Excerpted records: Begin

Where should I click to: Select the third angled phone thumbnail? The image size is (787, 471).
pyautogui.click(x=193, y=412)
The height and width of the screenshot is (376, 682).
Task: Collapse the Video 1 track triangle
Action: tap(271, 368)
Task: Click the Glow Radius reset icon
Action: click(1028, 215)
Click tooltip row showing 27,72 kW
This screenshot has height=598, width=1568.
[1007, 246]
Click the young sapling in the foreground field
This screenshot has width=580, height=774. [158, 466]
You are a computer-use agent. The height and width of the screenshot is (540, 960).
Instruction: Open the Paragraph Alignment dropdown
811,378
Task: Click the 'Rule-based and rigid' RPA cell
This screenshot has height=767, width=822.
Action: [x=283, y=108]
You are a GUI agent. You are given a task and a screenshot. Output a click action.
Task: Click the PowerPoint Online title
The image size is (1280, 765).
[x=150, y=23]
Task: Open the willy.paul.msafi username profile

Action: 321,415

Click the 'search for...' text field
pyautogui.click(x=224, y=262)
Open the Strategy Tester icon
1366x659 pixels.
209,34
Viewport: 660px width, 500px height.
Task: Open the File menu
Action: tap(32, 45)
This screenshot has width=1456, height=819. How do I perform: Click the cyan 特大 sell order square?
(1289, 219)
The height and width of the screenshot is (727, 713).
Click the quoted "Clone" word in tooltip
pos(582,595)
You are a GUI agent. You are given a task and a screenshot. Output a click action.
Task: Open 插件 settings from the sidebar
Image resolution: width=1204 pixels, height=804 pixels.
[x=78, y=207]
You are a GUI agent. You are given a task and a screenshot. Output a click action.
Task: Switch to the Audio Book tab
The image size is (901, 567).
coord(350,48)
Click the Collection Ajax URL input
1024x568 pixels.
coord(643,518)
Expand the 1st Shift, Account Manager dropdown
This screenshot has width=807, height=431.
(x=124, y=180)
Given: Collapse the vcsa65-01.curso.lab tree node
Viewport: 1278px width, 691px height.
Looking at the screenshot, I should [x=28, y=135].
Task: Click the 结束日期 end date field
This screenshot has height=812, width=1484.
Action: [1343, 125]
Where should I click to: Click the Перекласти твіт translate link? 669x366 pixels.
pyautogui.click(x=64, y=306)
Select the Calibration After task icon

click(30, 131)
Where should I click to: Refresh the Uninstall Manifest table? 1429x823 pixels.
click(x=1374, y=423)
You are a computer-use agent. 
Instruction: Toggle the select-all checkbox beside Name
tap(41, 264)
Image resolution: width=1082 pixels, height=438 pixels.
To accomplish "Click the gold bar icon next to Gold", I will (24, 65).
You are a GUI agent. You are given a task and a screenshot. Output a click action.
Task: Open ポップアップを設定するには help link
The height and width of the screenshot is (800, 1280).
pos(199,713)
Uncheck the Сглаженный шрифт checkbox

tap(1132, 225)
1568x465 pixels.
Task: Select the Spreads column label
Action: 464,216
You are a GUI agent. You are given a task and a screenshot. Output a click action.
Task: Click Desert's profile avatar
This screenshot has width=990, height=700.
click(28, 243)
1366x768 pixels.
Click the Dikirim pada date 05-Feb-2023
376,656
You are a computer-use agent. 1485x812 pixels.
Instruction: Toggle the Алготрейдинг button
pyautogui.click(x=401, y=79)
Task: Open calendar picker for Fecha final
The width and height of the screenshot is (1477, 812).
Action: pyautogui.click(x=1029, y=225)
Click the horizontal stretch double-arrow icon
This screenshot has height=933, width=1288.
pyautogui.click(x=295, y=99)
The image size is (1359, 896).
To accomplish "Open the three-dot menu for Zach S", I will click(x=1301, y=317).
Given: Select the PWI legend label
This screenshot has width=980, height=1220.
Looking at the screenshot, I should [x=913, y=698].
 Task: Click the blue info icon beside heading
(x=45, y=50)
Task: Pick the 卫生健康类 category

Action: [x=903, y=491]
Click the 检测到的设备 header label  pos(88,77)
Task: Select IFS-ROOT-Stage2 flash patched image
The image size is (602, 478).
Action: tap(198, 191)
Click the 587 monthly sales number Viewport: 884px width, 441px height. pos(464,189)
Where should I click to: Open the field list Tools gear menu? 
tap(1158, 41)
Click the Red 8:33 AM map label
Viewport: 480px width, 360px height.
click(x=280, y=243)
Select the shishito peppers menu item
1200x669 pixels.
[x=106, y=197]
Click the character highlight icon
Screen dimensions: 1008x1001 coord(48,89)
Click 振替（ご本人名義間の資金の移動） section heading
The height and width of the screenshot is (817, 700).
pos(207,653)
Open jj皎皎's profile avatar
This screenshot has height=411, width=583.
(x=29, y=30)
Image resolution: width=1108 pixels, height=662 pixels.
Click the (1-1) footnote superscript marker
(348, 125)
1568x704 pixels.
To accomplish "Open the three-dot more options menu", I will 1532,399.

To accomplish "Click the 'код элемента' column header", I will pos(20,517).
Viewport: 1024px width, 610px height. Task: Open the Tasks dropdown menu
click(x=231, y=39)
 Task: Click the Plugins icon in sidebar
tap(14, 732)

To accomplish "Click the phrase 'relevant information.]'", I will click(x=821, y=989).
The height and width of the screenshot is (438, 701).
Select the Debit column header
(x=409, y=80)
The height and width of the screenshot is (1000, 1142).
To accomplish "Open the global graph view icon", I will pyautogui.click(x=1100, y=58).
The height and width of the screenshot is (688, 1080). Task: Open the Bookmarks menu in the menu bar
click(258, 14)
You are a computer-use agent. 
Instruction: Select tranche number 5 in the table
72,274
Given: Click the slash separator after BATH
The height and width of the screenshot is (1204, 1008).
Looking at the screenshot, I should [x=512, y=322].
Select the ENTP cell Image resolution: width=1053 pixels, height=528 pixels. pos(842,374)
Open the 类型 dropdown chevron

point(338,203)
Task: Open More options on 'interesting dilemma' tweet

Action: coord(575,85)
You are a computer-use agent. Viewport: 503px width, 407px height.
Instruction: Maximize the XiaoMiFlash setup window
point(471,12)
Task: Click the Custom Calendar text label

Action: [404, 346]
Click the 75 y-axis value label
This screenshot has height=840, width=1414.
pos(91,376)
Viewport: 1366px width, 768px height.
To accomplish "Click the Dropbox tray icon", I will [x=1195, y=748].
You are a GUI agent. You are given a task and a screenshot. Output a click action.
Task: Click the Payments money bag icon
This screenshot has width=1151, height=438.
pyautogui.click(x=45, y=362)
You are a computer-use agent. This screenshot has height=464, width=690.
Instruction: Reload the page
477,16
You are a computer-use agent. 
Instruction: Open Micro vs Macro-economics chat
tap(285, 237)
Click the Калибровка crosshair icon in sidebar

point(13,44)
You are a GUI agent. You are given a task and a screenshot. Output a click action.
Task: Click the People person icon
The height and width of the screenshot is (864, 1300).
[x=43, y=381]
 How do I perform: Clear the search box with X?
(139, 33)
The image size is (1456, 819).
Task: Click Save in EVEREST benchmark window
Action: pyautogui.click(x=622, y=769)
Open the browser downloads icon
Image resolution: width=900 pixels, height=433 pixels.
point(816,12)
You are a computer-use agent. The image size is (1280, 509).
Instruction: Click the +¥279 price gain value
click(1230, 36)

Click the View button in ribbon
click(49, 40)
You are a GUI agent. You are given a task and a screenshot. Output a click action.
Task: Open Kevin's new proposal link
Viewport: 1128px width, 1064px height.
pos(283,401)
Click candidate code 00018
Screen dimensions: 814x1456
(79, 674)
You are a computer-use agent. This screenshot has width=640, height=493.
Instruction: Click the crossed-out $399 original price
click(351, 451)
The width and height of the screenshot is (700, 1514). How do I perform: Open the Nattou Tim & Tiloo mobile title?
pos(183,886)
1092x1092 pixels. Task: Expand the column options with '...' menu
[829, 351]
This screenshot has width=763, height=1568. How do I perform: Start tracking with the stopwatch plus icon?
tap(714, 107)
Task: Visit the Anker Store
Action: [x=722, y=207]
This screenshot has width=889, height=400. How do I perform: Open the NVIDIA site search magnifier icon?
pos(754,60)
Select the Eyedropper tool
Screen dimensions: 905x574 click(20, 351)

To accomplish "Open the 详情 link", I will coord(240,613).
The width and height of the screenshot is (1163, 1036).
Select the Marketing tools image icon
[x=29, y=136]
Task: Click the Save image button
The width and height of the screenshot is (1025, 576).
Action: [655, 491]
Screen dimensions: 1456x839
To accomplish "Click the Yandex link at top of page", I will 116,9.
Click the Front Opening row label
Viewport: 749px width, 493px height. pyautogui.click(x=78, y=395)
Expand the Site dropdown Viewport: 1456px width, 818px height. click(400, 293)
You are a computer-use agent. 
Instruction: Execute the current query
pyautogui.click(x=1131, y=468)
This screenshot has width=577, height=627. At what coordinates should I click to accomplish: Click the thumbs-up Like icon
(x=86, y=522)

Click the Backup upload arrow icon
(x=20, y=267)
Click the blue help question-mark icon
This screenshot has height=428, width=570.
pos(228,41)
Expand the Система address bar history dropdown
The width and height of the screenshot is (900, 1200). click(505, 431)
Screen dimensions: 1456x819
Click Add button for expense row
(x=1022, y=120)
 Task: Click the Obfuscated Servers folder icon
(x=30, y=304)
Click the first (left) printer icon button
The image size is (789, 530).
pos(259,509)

Excerpted records: End

Exercise requirements: Among the lines of the data above, count those containing the word "three" and report the total alone.

Solution for this task: 2